Jonathan with former Wales international player John Hartson, in Aberystwyth (Wales), Autumn 2010
Last year, I also remember reading about how fans of German club Union Berlin raised 18,000 euros to help build a football pitch in a stony rural area of South Africa to which one of their fans had moved. One of the most uplifting elements of the story was reading that fans had donated time as well as money, and several had traveled out to South Africa to help with the work rather than going on a more conventional holiday.
As a student in Leeds, I got involved in several voluntary community projects that had links with the university where I was studying. In my first year, I helped with after school football practice at a school that was a short walk from the university campus. As a result of doing this, I was put in touch with an exciting project that was run at the city’s major team Leeds United.

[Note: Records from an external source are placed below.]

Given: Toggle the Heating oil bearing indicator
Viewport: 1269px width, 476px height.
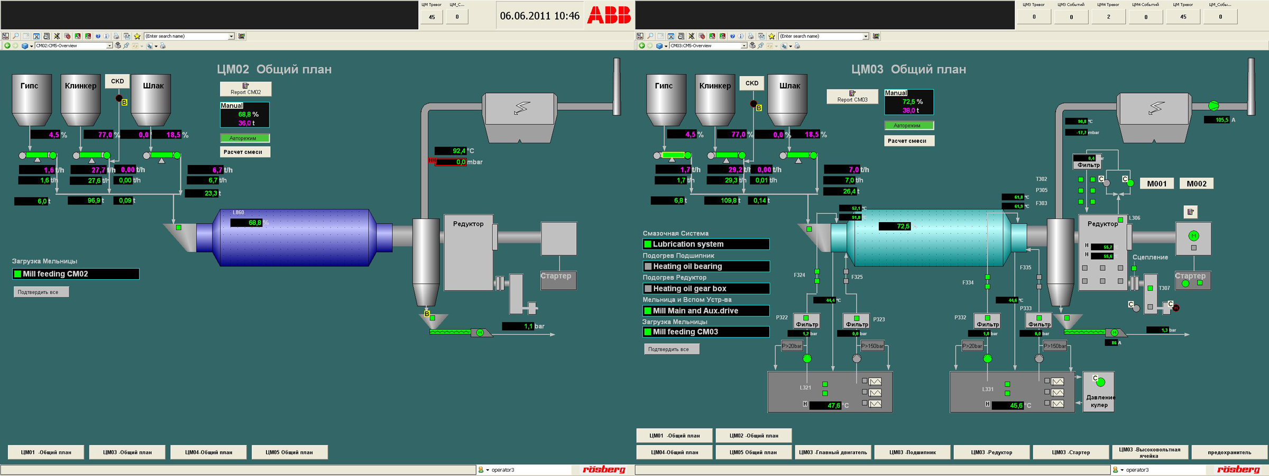Looking at the screenshot, I should 647,267.
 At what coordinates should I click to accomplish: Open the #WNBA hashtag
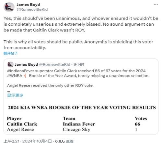pyautogui.click(x=15, y=76)
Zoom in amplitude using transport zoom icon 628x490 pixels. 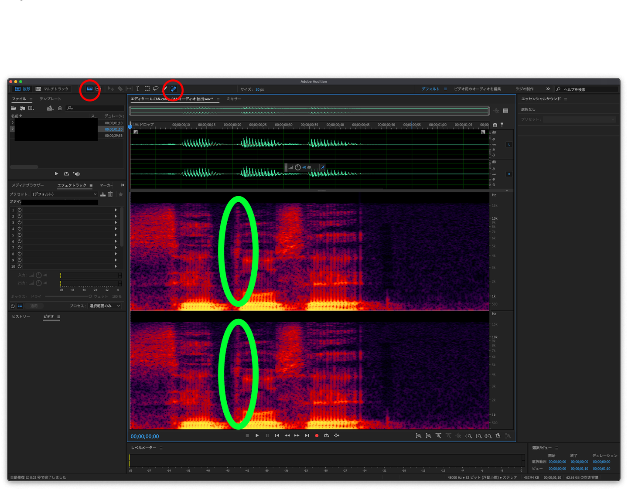coord(418,436)
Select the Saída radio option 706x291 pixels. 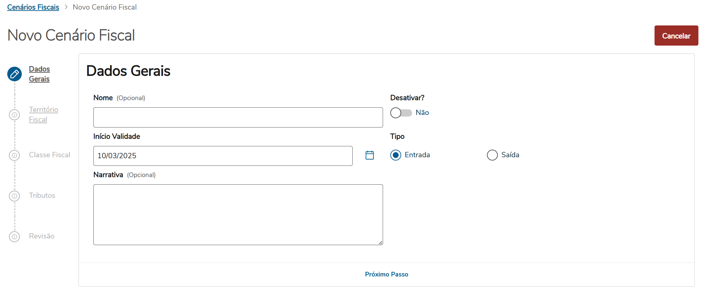coord(492,155)

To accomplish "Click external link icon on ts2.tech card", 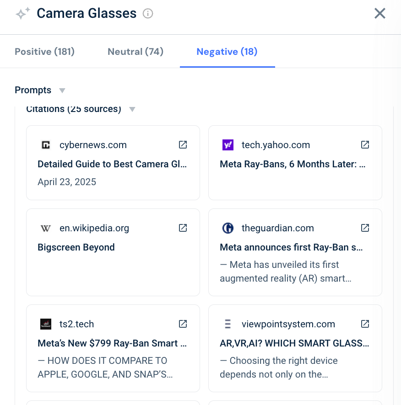I will click(x=183, y=324).
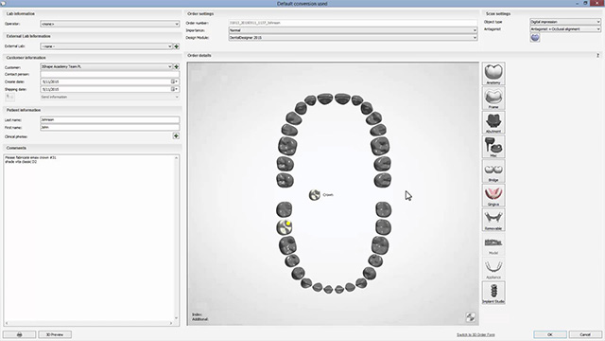Click the 3D Preview button
The image size is (605, 341).
55,334
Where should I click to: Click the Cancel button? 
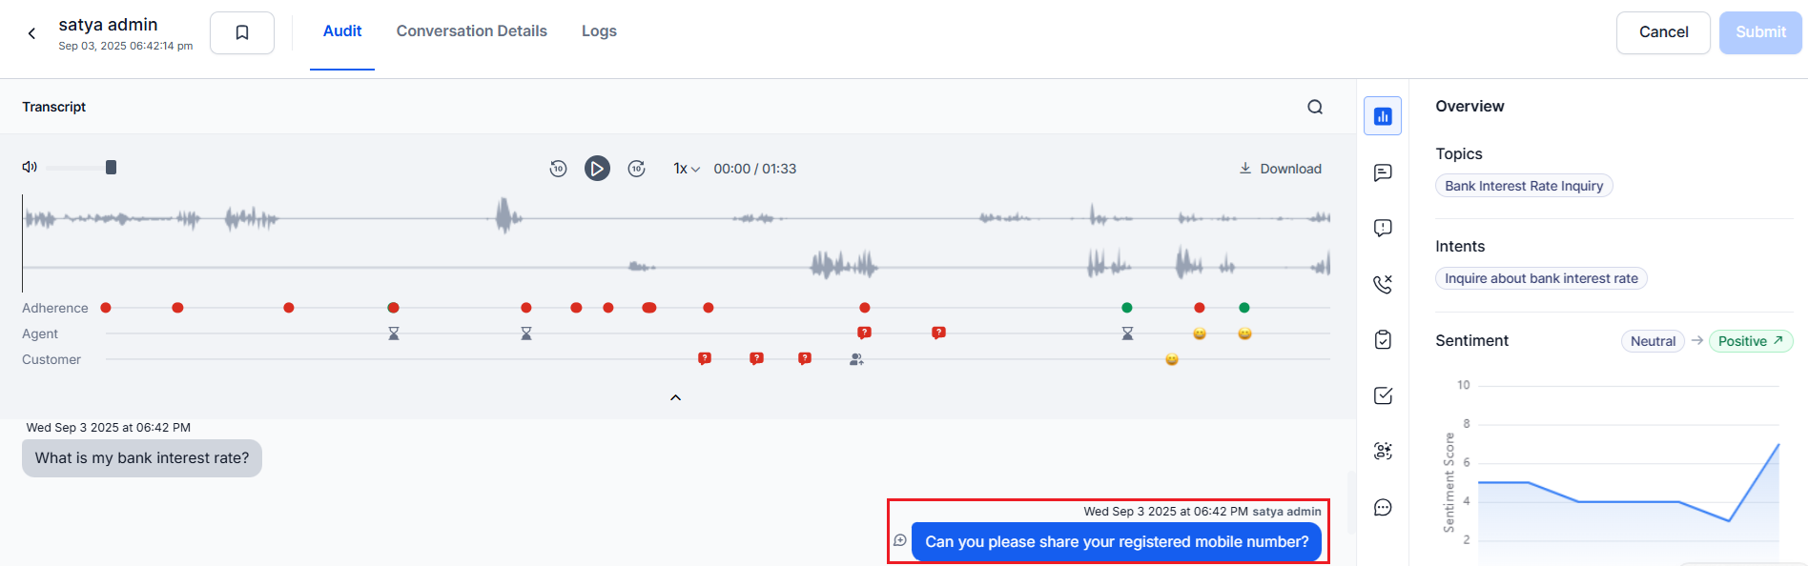(1663, 32)
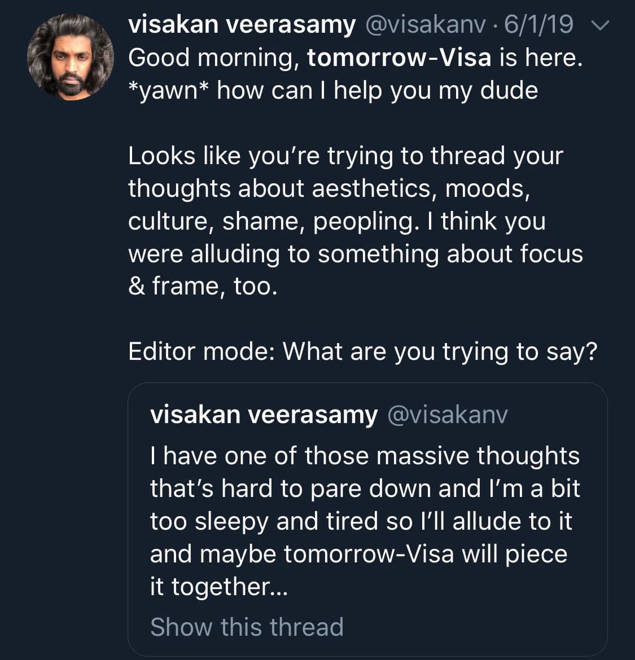Image resolution: width=635 pixels, height=660 pixels.
Task: Open the @visakanv handle in tweet header
Action: (x=426, y=25)
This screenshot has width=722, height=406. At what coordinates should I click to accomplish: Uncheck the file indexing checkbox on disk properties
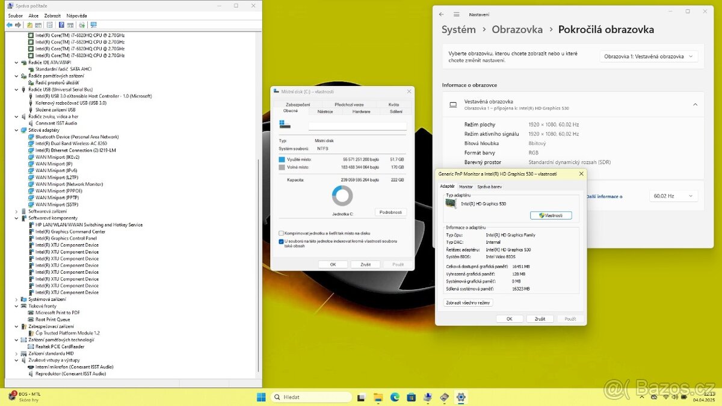(281, 241)
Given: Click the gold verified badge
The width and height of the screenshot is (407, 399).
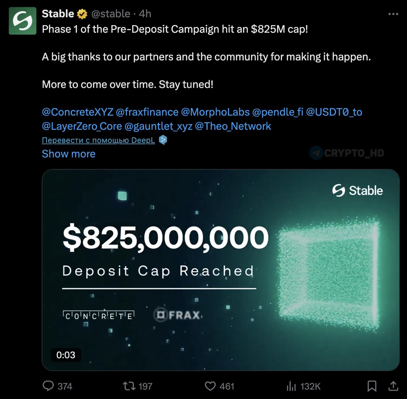Looking at the screenshot, I should [82, 14].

HJK Helsinki v Bangor, Finland, Summer 2011
For two years, I’d go down to the Elland Road stadium once or twice a week to act as a volunteer mentor at the Study Support Centre. Local school pupils would go there after school during the week and on Saturday mornings as part of a programme that aimed to boost literacy, numeracy and computer skills. The football club was a big draw for the kids and it was clear to me that they benefited from the facilities and support from those who ran the Study Support Centre.
During my time as a volunteer mentor, I learned that the contracts of the players at the club required them to spend a certain amount of time per month supporting community activities such as the Study Support Centre. To me, this seemed like a great way for a team to give something back to its local area and engage with its supporters.
Bordeaux v PSG, France, November 2011
With working full time and being the parent of a son who is rapidly approaching his first birthday, I certainly don’t have as much time to devote to activities such as a voluntary work projects compared to when I was a student. However, one thing that I plan to do soon is to go through my clothes drawers and look out some old football kits that I have lying around. After doing a quick internet search, I recently discovered several charities that deliver old football kits to children in different countries around the world.
In the UK, groups such as Kits4Causes, Football4Africa and KitAid all collect football kits and equipment that they then redistribute to different organisations around the world who really need this sort of material. Netherlands-based Kits for the World does likewise. At at a time when so many footballers and supporters are about to converge on Brazil to celebrate football’s greatest tournament, it seems like an appropriate time to do a small gesture to help people around the world to enjoy football wherever they may be.
Jonathan is the blogger behind Dad’s the Way I Like It. He created his blog to reflect on his experiences as a dad and how dads are represented in society. He lives in North West Wales with his wife, son and three chickens. Jonathan and his wife are raising their bilingually using both Welsh and English. You can also find him on Facebook, Twitter, and Pinterest.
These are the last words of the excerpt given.